Second, do you want a focused reader or a broader suite? If you want a clean app that does RSVP very well and nothing you will not use, RSVP Reader or Outread fit. If you want training courses and extra study tools bundled in, a hybrid like Spreeder offers more under one roof.

Two more tips. Start slow and ramp your speed up over a few sessions rather than maxing the dial on day one. And if you are not sure where you stand today, take a quick reading speed test first so you can measure real progress as you practice. Most people gain comfort with one-word reading within a week.

The short version

The best RSVP reader is the one that matches your device and your goals. For iPhone, RSVP Reader is our top pick thanks to native RSVP with ORP highlighting, three modes, broad imports, stats, and a free tier. Outread is a solid native alternative, especially for article readers. For free desktop sessions, AccelaReader, Reedy, and Sprint Reader are quick and capable web tools. And if you arrived looking for a Spritz alternative, you now have a clear path on phone or in the browser.

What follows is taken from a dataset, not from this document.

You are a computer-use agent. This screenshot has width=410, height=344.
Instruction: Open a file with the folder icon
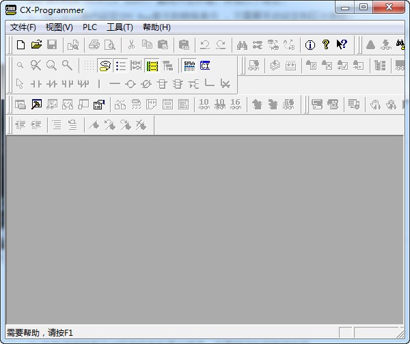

Pick the group first, then the tool. If your reading happens on your phone, a native RSVP reader app is the natural home for the habit, and a free tier makes trying it risk-free.

Sources

Frequently asked questions

What is the best RSVP reader app?

The best RSVP reader depends on where you read. For iPhone, RSVP Reader is a strong native pick because it pairs one-word RSVP with ORP highlighting, three reading modes, broad imports, and a free tier. Outread is another well-known iPhone option with its Flash method. For quick free desktop use, web tools like Reedy and AccelaReader work well in a browser.

Is there a free RSVP reader?

Yes. RSVP Reader has a free tier so you can try one-word-at-a-time reading and ORP highlighting on iPhone without paying. On the web, AccelaReader and Reedy let you paste text and start reading at no cost, though they are not iPhone-native. Confirm current plans on each site before you commit.

What is a good Spritz alternative?

Spritz popularized RSVP with its red-letter ORP idea, and many people now look for a Spritz alternative they can actually use. On iPhone, RSVP Reader carries the same one-word, fixed-point approach with ORP highlighting plus imports and stats. Reedy and Sprint Reader bring a similar feel to the browser. Pick based on whether you want a native phone app or a quick web tool.

Can you use RSVP reading on iPhone?

Yes. RSVP reading works well on iPhone, and a native app is the smoothest way to do it. RSVP Reader shows one word at a time in a fixed spot with ORP highlighting, and it imports from URLs, PDFs, EPUBs, the share sheet, and camera scan. Web RSVP tools also open in mobile Safari, but they are built for desktop first.